━━ Dataset records

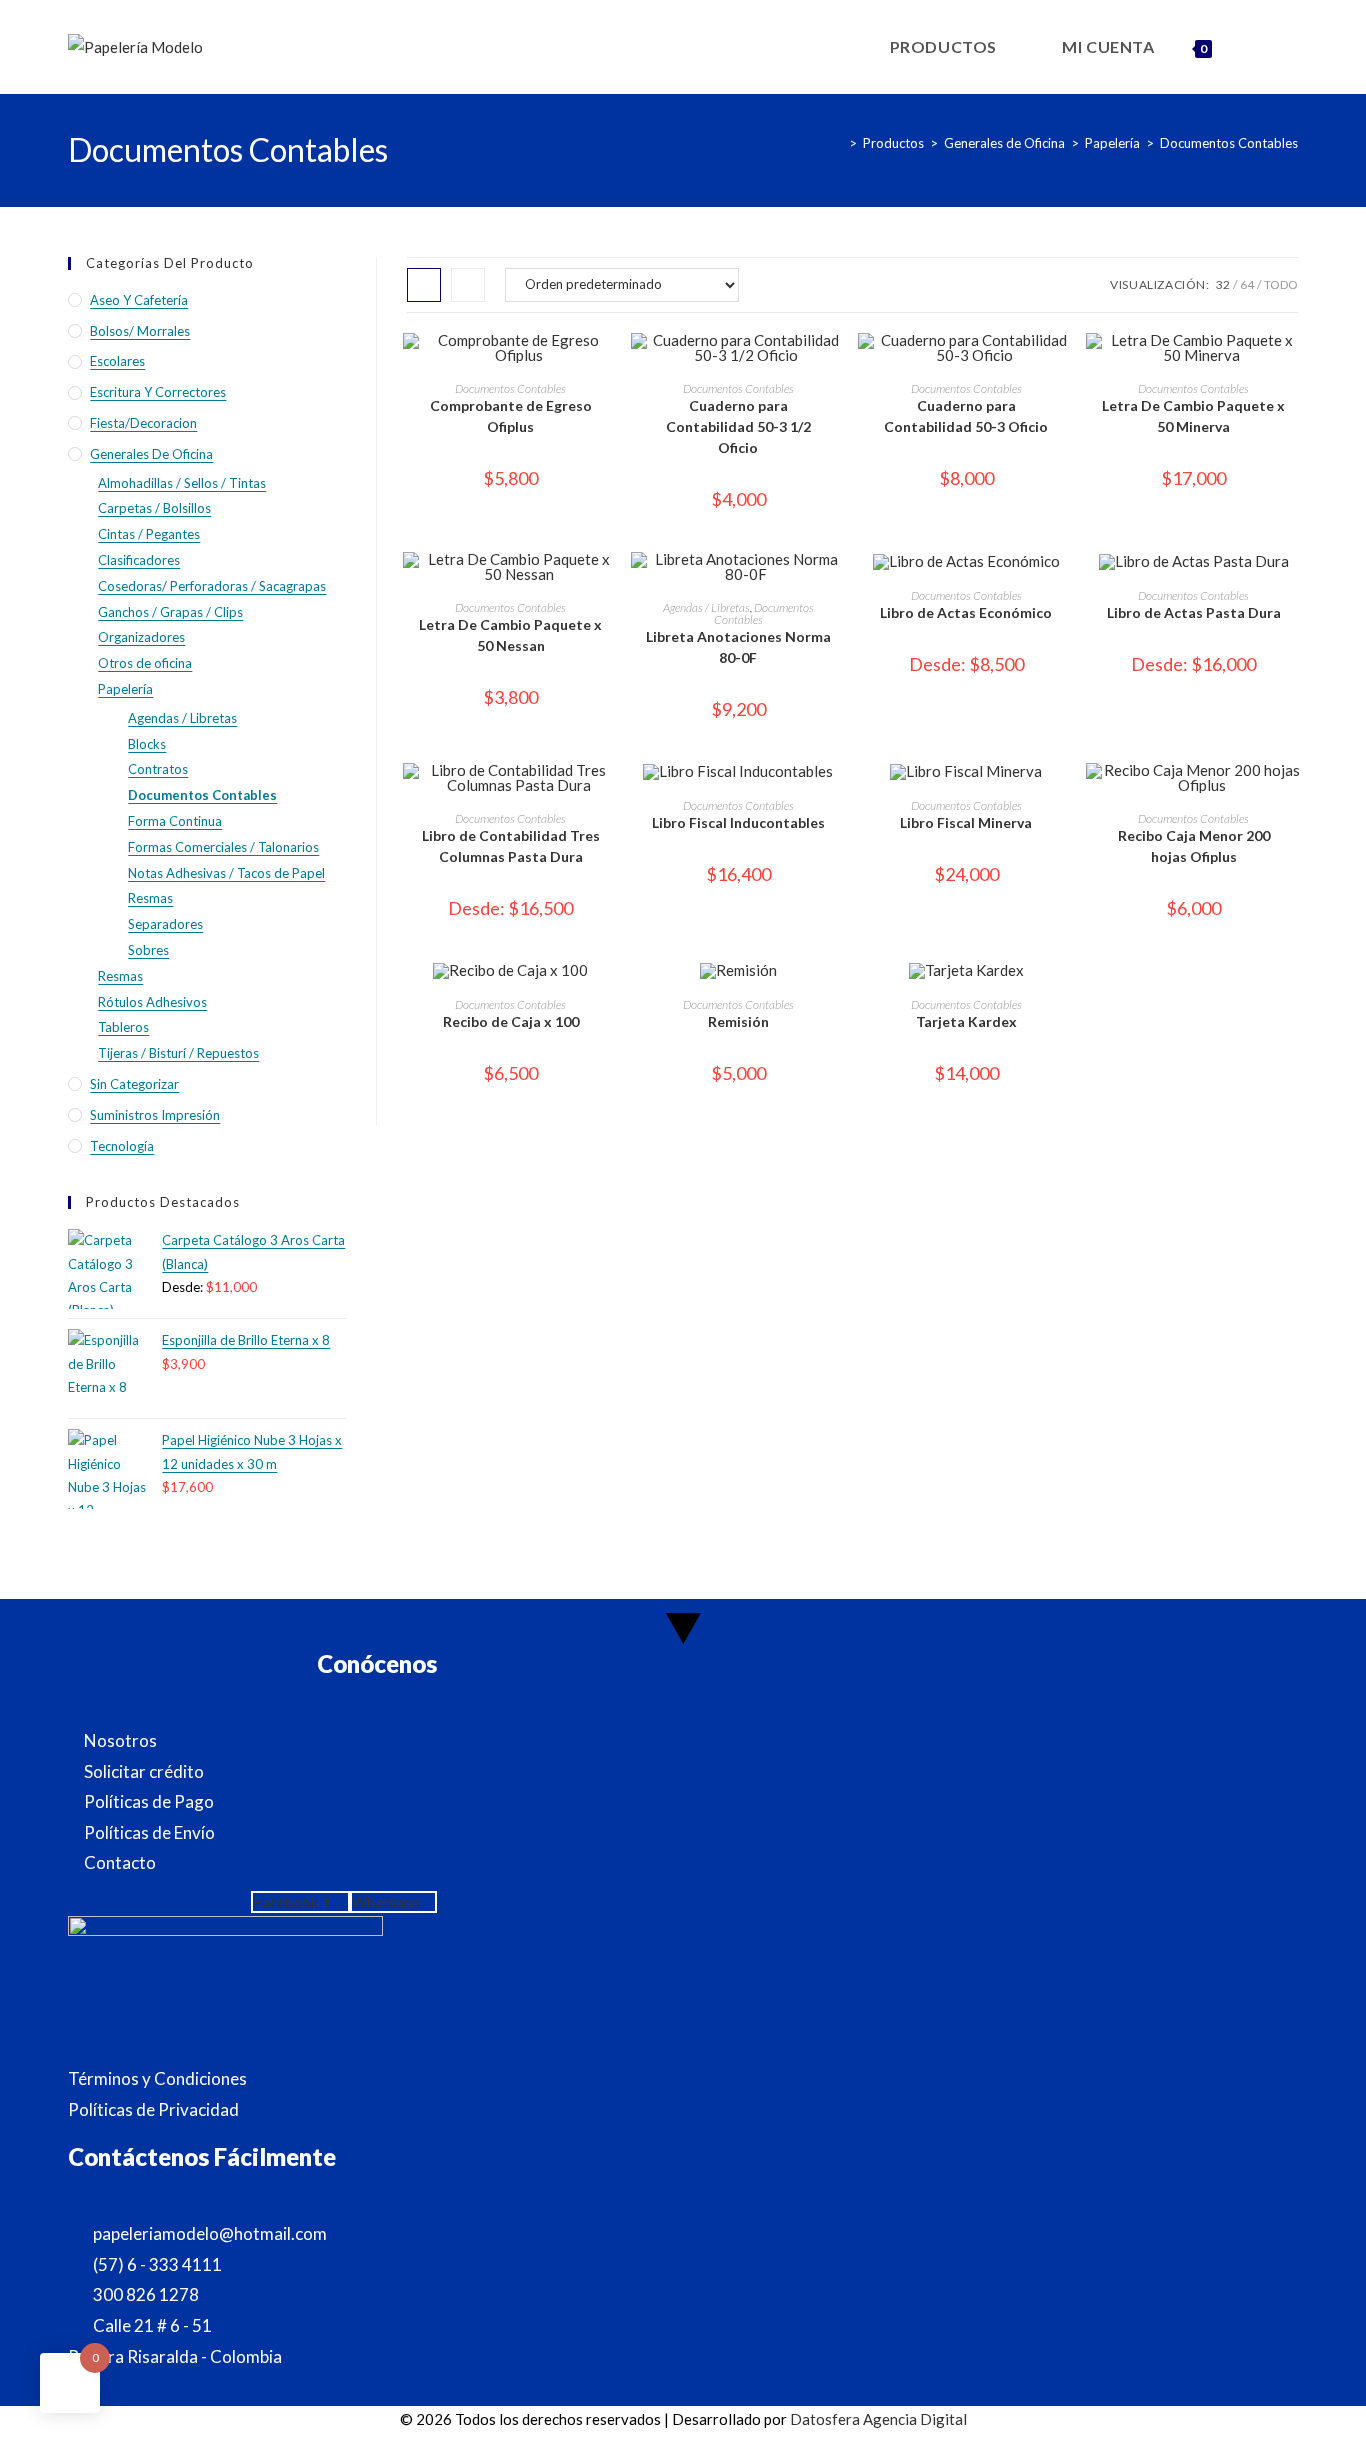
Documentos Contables (1229, 143)
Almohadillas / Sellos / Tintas (182, 483)
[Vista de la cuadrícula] (424, 285)
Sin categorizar (134, 1084)
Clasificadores (139, 560)
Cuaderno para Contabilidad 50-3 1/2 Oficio (738, 426)
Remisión (738, 1021)
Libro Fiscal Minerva (966, 822)
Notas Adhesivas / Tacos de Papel (226, 873)
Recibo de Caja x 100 (511, 1021)
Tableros (123, 1027)
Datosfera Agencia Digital (878, 2419)
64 (1247, 284)
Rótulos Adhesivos (152, 1002)
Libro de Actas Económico (966, 612)
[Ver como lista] (468, 285)
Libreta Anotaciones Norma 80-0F (738, 647)
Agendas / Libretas (706, 607)
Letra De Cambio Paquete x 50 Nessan (510, 635)
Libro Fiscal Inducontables (738, 822)
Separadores (165, 924)
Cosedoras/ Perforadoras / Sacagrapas (212, 586)
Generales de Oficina (151, 454)
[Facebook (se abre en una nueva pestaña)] (1269, 45)
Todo (1281, 284)
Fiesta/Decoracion (143, 423)
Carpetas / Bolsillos (154, 508)
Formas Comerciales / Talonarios (223, 847)
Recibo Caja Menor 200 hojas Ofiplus (1194, 846)
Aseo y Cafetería (139, 300)
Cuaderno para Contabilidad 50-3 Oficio (966, 416)
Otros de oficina (145, 663)
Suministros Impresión (155, 1115)
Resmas (150, 898)
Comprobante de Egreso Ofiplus (511, 416)
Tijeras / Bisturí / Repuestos (178, 1053)
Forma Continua (175, 821)
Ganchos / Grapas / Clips (170, 612)
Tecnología (122, 1146)
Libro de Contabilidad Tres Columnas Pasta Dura (511, 846)
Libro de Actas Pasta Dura (1194, 612)
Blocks (147, 744)
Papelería (125, 689)
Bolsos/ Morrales (140, 331)
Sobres (148, 950)
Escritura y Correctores (158, 392)
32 (1223, 284)
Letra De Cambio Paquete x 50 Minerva (1193, 416)
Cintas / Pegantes (149, 534)
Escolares (117, 361)
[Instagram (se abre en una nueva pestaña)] (1297, 45)
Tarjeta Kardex (966, 1021)
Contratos (158, 769)
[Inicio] (838, 143)
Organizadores (141, 637)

━━━━

> **Problem details**
Return the span of lines in the data above that opens at the line with "64 (1247, 284)" and closes at the line with "Carpetas / Bolsillos (154, 508)", exactly, ends included, nothing else.

> **Solved exercise**
64 (1247, 284)
Rótulos Adhesivos (152, 1002)
Libro de Actas Económico (966, 612)
[Ver como lista] (468, 285)
Libreta Anotaciones Norma 80-0F (738, 647)
Agendas / Libretas (706, 607)
Letra De Cambio Paquete x 50 Nessan (510, 635)
Libro Fiscal Inducontables (738, 822)
Separadores (165, 924)
Cosedoras/ Perforadoras / Sacagrapas (212, 586)
Generales de Oficina (151, 454)
[Facebook (se abre en una nueva pestaña)] (1269, 45)
Todo (1281, 284)
Fiesta/Decoracion (143, 423)
Carpetas / Bolsillos (154, 508)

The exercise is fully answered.